As some or you may already be aware as it was announced on the Avant forums earlier this morning, I have left the Avant team. With immediate effect I will be working for Designer Supplements on many new projects in the pipelines - some coming very soon. This has caused me to be swamped with work as of late, which explains my lack of participation on the forums recently.

I am just giving everyone a little heads up to prevent any rumors surfacing about my departure. The split is mutual and friendly and I will continue to work with AL on several AL/DS joint ventures in the very near future.

P.S.  I thought that the supps forum was the most appropriate place for this.  Feel free to move if not.


----------



## Arnold (Apr 2, 2005)

good luck with that.


----------



## Twin Peak (Apr 2, 2005)

Why Rob, that sounds so sincere.


----------



## Jodi (Apr 2, 2005)

Good luck TP   This should be alot of fun for you.


----------



## Dale Mabry (Apr 2, 2005)

Is this about me?


Well, I've totally lost interest.


----------



## Robboe (Apr 2, 2005)

Robert DiMaggio said:
			
		

> good luck with that.



What's with this tone?

Or am i reading it wrong?


----------



## Triple Threat (Apr 2, 2005)

Good luck, TP!


----------



## topolo (Apr 2, 2005)

I saw this coming like a Jerry Quarry hook


----------



## redspy (Apr 2, 2005)

Cool, now you can get to work on Sledge's uncoupler!  I'm tired of that 400 post thread about it on AM with no info


----------



## topolo (Apr 2, 2005)

i agree.........get it out!!


----------



## Twin Peak (Apr 2, 2005)

Yeah, that.  Its likely the best product we have or will have, and yet the furthest away.


----------



## topolo (Apr 2, 2005)

thanks for the good news


----------



## Twin Peak (Apr 2, 2005)

Meh, such is life.  Its not like I can simply pull the product out of my ass.  Maybe you'd like that though, Topolo.


----------



## P-funk (Apr 2, 2005)

good luck TP.

are you stil working in the city or have you left your previous postion to do supplement consulting type work full time?


----------



## Twin Peak (Apr 2, 2005)

Patrick, I have not been in the city for well over a year now.


----------



## topolo (Apr 2, 2005)

Twin Peak said:
			
		

> Meh, such is life.  Its not like I can simply pull the product out of my ass.  Maybe you'd like that though, Topolo.



Only if you pulled your head out first


----------



## Arnold (Apr 2, 2005)

Twin Peak said:
			
		

> Why Rob, that sounds so sincere.



well, this whole thread appears to be an advertisement for Designer Supplements, which is about the same thing you did here for Avant Labs... so how should I respond?


----------



## Robboe (Apr 3, 2005)

Robert DiMaggio said:
			
		

> well, this whole thread appears to be an advertisement for Designer Supplements, which is about the same thing you did here for Avant Labs... so how should I respond?



It was me who actually told him to make this thread om IM, he originally wasn't going to, but i told him telling the members of his "base" forum would be best to prevent any shit stirring or rumour gathering.

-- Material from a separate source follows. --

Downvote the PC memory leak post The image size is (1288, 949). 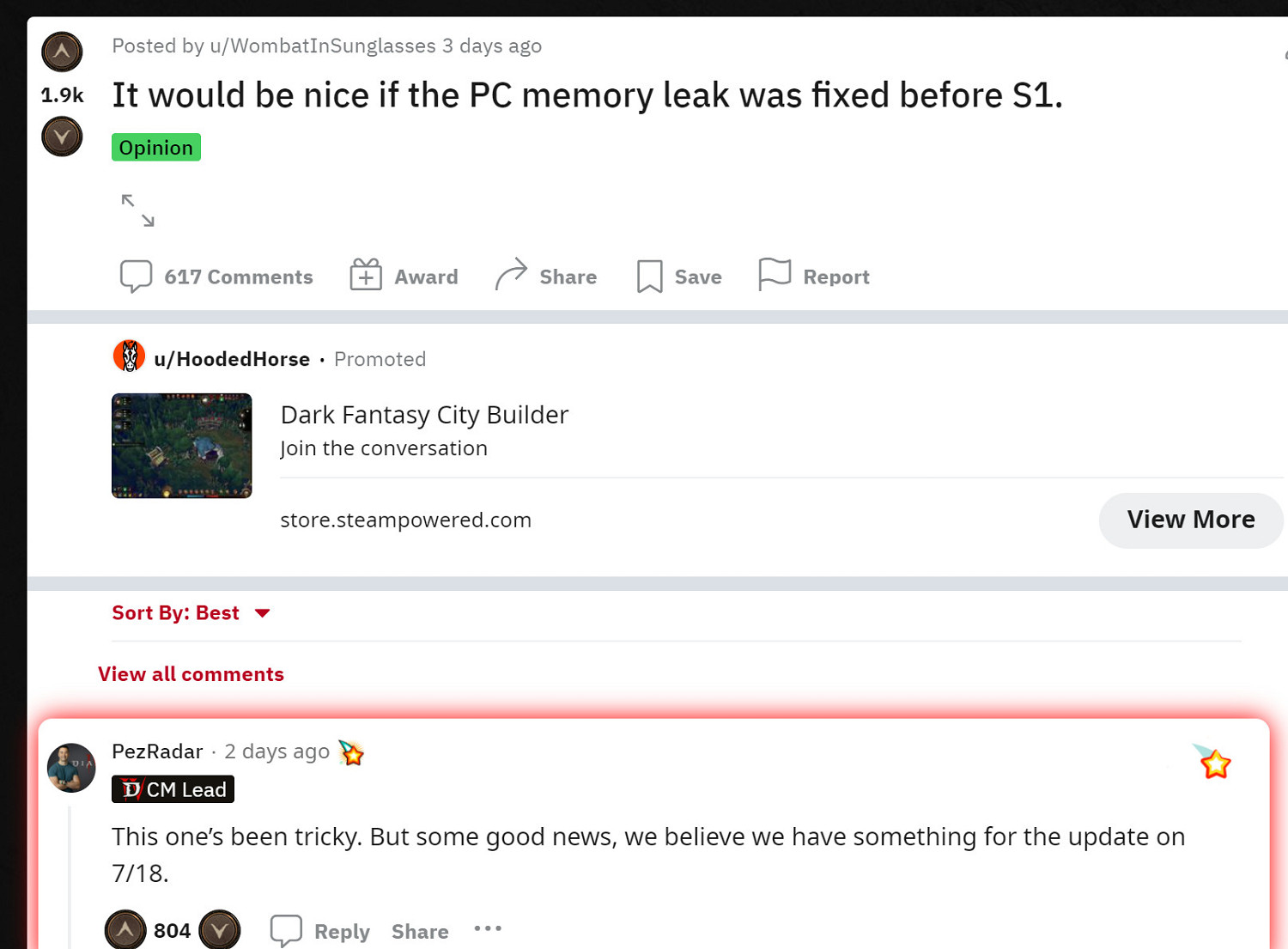pyautogui.click(x=62, y=137)
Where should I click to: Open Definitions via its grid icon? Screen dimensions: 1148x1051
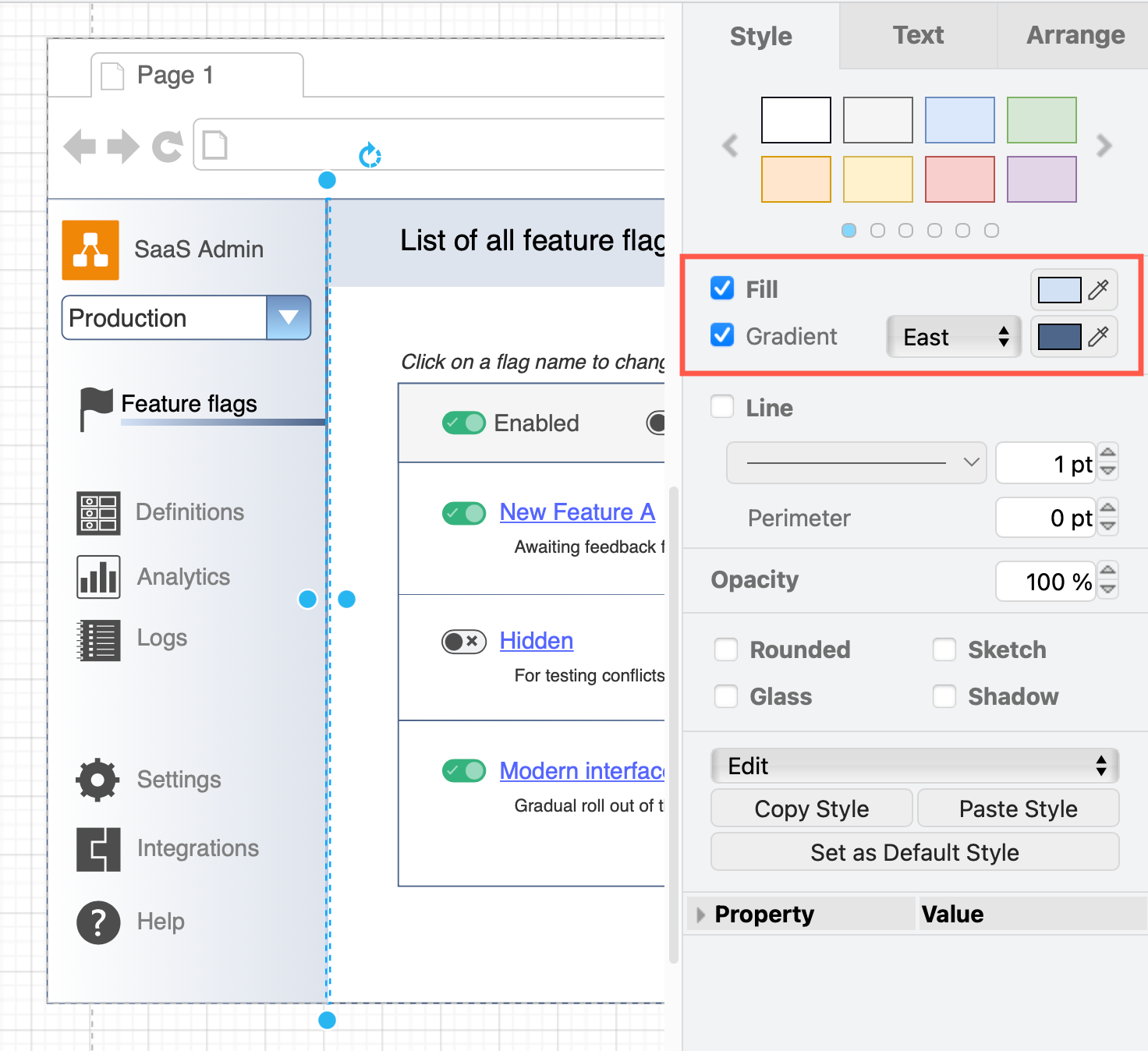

The split has been amicable and will stay that way.

And maybe it's just me, but i think having Steve as the connection between IM and AL has actually helped IM somewhat with traffic and promotion.


----------



## Twin Peak (Apr 3, 2005)

Robert DiMaggio said:
			
		

> well, this whole thread appears to be an advertisement for Designer Supplements, which is about the same thing you did here for Avant Labs... so how should I respond?



Feel free to delete it then, that was not my intent.

And that is really how you feel, I don't even know how to respond.  So, if I am working for a new company, its not important for the member base to know?  Haven't you and others (including me) come down on people with affiliations that were undisclosed?  And isn't it even more appropriate given that YOU endorsed aan "interview" of me in your monthly magazine.  

Forgive me that I thought this was relevant.  Again, feel free to delete it.


----------



## Arnold (Apr 3, 2005)

maybe your intentions were/are genuine, that is just how this thread appeared to me when I first read it.


----------



## Witmaster (Apr 3, 2005)

Good lord..... this is like watching a Soap Opera....

Regardless,  Good Luck TP in your new venture.  I wish you a successful and profitable future in this endeavor.


----------



## Twin Peak (Apr 3, 2005)

Thanks Wit.

And Rob, again, feel free to delete.  I really could care less.  I just figured it would be a bit odd, after posting here for three years, and as an AL employee for two, and having over 7,000 posts, as well as being a "featured member" one month, to suddenly make such a big change, that is directly related to the content of this forum, without saying anything.  Guess I was wrong.


----------



## topolo (Apr 3, 2005)

Robert DiMaggio said:
			
		

> well, this whole thread appears to be an advertisement for Designer Supplements, which is about the same thing you did here for Avant Labs... so how should I respond?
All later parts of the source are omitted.